*WORK REQUIRED*
Format everything from the start of the entries down to the line containing "tap(64, 109)" as a JSON list of strings, with one string per line and blank lines omitted.

● ● ● ● ● ● ●

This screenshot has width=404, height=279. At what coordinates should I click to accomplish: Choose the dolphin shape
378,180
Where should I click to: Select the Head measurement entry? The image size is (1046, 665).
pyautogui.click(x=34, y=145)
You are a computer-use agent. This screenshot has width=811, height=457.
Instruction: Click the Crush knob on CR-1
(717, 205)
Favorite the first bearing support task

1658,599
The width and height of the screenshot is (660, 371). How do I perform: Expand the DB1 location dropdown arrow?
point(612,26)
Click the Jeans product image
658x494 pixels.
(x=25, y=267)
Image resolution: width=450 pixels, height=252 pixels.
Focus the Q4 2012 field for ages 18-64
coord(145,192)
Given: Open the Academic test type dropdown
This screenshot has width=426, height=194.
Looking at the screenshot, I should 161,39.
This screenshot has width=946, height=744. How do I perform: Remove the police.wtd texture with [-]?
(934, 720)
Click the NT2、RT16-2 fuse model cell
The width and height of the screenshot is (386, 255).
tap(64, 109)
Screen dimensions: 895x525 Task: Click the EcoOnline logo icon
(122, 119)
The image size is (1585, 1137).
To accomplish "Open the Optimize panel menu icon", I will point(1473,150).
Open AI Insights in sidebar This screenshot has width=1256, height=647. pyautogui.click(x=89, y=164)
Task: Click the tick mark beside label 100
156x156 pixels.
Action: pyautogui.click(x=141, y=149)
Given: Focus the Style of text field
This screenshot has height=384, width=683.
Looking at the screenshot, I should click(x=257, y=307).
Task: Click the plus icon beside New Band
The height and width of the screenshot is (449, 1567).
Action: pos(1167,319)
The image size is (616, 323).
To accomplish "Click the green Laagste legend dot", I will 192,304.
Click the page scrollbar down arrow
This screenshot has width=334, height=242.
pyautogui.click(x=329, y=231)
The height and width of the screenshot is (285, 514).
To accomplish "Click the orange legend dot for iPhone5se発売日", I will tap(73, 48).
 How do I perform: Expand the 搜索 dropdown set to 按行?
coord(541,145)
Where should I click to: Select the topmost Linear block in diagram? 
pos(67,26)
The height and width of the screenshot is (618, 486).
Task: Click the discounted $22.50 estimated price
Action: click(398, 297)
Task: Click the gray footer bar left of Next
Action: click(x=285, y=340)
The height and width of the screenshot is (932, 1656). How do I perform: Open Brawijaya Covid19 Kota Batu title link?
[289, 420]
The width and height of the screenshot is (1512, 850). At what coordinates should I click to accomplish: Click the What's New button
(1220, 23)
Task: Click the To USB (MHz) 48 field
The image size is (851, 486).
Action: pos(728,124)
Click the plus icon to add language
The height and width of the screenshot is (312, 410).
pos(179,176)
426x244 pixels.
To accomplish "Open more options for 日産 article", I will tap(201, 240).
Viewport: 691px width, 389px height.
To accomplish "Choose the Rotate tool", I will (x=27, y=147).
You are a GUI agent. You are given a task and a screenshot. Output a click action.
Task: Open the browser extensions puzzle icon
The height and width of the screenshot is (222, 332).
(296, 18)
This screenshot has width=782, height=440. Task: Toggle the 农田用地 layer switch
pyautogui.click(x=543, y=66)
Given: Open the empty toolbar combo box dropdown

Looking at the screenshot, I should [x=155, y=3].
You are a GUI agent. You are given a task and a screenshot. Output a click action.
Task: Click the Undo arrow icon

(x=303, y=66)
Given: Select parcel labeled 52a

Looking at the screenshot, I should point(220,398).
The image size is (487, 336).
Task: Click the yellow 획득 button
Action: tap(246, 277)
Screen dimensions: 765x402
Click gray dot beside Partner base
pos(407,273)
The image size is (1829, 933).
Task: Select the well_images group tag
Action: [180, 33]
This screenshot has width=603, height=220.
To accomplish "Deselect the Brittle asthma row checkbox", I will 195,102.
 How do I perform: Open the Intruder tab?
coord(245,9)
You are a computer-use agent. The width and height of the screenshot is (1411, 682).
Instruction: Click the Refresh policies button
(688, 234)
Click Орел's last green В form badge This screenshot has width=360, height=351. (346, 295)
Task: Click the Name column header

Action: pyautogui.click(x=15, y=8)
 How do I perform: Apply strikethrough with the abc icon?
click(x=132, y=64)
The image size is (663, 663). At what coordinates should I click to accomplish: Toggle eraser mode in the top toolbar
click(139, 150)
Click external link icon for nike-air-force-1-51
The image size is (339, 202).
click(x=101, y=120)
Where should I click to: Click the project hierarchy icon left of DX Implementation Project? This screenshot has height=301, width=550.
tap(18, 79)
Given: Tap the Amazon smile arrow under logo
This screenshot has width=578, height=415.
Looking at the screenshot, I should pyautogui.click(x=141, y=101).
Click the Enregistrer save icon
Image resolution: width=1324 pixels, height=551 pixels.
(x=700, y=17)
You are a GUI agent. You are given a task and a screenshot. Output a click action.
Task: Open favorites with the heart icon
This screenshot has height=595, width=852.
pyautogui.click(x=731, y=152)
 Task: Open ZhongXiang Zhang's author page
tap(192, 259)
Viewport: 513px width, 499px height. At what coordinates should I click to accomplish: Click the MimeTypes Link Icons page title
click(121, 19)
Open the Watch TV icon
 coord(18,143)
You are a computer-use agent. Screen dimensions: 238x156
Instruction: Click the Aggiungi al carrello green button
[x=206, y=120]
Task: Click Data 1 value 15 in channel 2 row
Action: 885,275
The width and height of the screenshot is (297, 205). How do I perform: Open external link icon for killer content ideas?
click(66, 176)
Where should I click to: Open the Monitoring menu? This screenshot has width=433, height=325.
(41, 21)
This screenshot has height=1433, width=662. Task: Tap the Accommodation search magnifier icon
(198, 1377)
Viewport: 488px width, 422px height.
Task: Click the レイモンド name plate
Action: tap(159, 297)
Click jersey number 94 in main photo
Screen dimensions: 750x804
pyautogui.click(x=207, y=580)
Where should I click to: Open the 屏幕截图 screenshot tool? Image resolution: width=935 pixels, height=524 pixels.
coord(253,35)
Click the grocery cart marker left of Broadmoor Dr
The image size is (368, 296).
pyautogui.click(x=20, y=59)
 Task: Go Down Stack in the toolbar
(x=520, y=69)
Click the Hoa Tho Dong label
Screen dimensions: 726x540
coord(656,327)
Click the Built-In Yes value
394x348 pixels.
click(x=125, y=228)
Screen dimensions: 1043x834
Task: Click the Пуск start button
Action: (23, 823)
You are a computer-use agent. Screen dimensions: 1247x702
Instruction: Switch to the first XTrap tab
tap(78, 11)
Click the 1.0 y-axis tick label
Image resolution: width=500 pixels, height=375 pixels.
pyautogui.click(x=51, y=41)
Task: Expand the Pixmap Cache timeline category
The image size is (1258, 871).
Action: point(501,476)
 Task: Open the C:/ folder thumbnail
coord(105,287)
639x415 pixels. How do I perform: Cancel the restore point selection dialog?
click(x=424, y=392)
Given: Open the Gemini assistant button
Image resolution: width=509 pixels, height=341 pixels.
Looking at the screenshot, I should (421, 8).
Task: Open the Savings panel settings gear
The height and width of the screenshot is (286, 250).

● ● ● ● ● ● ●

*TASK OUTPUT*
[
  "This screenshot has width=404, height=279. At what coordinates should I click to accomplish: Choose the dolphin shape",
  "378,180",
  "Where should I click to: Select the Head measurement entry? The image size is (1046, 665).",
  "pyautogui.click(x=34, y=145)",
  "You are a computer-use agent. This screenshot has width=811, height=457.",
  "Instruction: Click the Crush knob on CR-1",
  "(717, 205)",
  "Favorite the first bearing support task",
  "1658,599",
  "The width and height of the screenshot is (660, 371). How do I perform: Expand the DB1 location dropdown arrow?",
  "point(612,26)",
  "Click the Jeans product image",
  "658x494 pixels.",
  "(x=25, y=267)",
  "Image resolution: width=450 pixels, height=252 pixels.",
  "Focus the Q4 2012 field for ages 18-64",
  "coord(145,192)",
  "Given: Open the Academic test type dropdown",
  "This screenshot has width=426, height=194.",
  "Looking at the screenshot, I should 161,39.",
  "This screenshot has width=946, height=744. How do I perform: Remove the police.wtd texture with [-]?",
  "(934, 720)",
  "Click the NT2、RT16-2 fuse model cell",
  "The width and height of the screenshot is (386, 255).",
  "tap(64, 109)"
]